Work Rightsized- There has always been a shortage of workers, and Now everyone is finally realizing it.
The notion that there is a shortage of workers seems to have astounded people in the press, politics, and academia, but ask most workers and they’ll tell you it’s always been that way. And as job reports for the US show, this is very much intrinsic to the domestic work force, we work a lot in the United States. The shortage of workers, or more accurately, the need for workers to produce more than 100% of the expected output, has been a long-standing heuristic. So, why is it that there seem to be shortages everywhere now, it’s because up until the pandemic most people did the work of more than one person in an employer controlled environment. Salaried people regularly stayed at the office more than 40 hours per week, and hourly people regularly worked overtime. But with the dislocation brought about by the pandemic, this overwork became that much more obvious, and is no longer being tolerated.
Take a look at the chart below, you see the ratio of people working to the whole population, after a brief drop during COVID, has returned to a pretty normal place. Since 2006, when wage data began being recorded, the ratio was 59.7, it currently stands at 60.2, in other words, the same ratio of people working before the pandemic are still in the workforce. At the same time the average hourly wage has increased, a significant change in the two measures.
An increase in hourly wages has allowed hourly workers to reduce overtime, earn about the same amount, and spend time with their families, or at least away from work. This might also be thought of as a indicator of workers taking control of the “work/life” balance every employer claims to provide.

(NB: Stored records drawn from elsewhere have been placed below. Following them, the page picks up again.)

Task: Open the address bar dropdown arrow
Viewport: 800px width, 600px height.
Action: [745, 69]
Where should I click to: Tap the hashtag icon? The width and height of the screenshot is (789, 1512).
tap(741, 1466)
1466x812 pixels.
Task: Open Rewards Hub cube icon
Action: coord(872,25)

The chart above is a great example of the actual wage increases after dividing by the Consumer Price Index so that inflationary changes are taken into account.
> Salaried workers, who had a chance to stay away from an office where someone can see whether or not they were at their desk, have figured out that they are now in the drivers seat. By working only 40 hours per week, the work they were essentially not getting paid for now has to be done by someone else. And that has been multiplied across the economy so that there are essentially millions of unfilled jobs that were previously done for free.
> Consider that if there are five people each working 48 hours per week (and getting paid for 40), and all decide to work 40 hours, leaving 8 hours times 5, or 40 hours of work that’s going to require one more full time employee, just to stay even.
> When this is expanded across an economy the perception is that there is a mass shortage of employees, when in fact that shortage has always existed, it was just shouldered by workers.
This realization by employees in mass has led to an understanding, in many cases, that employers are powerless to force employees to work more or to fire them, because so many employers are in the same situation. This “rightsizing” of the workforce has been a long time in the making.